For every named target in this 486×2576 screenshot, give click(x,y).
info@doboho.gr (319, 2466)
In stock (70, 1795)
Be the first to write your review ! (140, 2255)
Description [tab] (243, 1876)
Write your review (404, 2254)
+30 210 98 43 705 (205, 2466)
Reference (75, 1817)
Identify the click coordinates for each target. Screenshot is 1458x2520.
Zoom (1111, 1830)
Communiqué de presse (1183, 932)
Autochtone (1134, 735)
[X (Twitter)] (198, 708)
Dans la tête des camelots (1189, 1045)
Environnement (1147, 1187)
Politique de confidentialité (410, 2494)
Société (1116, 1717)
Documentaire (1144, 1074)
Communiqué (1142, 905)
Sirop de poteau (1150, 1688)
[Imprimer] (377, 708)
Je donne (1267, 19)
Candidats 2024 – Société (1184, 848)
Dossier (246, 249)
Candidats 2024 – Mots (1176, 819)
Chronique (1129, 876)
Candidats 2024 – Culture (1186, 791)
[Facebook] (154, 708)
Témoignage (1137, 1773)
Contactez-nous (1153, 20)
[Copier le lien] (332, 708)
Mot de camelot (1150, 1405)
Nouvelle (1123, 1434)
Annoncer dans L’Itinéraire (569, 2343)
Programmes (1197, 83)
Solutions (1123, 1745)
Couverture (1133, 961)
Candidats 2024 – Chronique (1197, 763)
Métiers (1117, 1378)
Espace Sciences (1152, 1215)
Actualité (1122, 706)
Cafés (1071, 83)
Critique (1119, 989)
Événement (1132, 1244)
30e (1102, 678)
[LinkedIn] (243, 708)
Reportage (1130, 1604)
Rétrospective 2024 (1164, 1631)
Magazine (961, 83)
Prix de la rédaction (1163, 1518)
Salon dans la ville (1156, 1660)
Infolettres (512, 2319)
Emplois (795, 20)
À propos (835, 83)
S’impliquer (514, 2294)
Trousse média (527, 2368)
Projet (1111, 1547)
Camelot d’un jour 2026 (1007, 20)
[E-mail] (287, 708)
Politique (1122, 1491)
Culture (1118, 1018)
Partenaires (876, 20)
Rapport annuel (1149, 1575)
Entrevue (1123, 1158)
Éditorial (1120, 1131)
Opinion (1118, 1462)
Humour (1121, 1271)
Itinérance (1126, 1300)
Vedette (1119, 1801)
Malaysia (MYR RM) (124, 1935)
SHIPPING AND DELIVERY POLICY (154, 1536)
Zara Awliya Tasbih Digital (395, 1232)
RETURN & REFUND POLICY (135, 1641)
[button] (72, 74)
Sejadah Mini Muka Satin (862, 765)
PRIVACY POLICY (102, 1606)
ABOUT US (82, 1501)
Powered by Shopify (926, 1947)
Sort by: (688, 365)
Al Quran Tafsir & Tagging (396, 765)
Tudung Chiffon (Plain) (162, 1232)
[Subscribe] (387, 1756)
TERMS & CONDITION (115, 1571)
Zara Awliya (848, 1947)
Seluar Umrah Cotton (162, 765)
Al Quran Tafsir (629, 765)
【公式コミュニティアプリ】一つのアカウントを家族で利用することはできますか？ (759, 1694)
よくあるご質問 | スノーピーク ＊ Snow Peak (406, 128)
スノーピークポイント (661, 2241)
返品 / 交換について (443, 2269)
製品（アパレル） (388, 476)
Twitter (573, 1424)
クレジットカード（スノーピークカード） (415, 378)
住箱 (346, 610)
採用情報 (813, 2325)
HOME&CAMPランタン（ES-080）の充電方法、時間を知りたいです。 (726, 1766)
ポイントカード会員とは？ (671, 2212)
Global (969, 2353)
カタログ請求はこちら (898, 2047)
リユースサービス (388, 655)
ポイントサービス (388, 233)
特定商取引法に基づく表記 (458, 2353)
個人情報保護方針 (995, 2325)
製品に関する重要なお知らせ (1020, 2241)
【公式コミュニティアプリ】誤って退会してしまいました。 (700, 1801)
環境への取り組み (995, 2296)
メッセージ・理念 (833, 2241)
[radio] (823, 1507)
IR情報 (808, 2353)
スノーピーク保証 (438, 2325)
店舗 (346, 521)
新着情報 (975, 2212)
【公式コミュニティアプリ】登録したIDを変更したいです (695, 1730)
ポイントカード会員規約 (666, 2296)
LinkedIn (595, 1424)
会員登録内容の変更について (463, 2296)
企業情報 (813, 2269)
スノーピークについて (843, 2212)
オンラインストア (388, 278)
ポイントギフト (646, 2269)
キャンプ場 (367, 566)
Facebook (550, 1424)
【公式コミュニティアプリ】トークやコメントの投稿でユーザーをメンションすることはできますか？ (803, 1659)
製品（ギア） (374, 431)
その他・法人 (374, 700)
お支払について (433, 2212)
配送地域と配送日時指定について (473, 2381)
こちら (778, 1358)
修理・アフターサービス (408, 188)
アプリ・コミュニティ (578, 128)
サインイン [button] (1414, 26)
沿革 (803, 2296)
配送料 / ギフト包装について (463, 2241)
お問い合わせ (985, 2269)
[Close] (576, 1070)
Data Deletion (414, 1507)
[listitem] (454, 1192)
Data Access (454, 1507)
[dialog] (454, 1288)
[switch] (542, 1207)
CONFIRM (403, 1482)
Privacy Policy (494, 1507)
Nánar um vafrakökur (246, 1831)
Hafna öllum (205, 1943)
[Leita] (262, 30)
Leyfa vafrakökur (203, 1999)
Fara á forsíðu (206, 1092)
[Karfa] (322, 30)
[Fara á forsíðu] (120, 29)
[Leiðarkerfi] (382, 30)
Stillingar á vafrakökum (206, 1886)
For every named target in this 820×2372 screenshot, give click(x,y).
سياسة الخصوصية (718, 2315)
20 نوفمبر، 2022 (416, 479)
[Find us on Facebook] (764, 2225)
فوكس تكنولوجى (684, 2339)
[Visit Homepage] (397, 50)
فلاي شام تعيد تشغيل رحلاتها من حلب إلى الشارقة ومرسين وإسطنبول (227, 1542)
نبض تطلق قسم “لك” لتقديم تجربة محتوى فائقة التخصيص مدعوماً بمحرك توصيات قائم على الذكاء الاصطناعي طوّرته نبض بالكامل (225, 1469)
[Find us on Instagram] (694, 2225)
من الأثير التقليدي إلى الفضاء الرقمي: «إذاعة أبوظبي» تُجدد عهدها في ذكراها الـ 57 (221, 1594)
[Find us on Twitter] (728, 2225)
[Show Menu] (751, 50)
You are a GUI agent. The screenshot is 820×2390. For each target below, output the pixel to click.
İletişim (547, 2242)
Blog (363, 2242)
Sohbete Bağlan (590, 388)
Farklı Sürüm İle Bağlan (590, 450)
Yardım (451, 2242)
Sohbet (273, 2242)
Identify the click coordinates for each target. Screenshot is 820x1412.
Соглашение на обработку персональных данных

++++++

■ GOAL OF THE EXERCISE:
Copy every line that contains "target" from the listing above.

■ RESPONSE TO THIS TASK:
For every named target in this 486×2576 screenshot, give click(x,y).
Identify the click coordinates for each target. Screenshot is 1458x2520.
For every named target in this 820×2372 screenshot, give click(x,y).
You are a GUI agent. The screenshot is 820×2390. For each target below, output the pixel to click.
Identify the click coordinates for each target. Screenshot is 820x1412.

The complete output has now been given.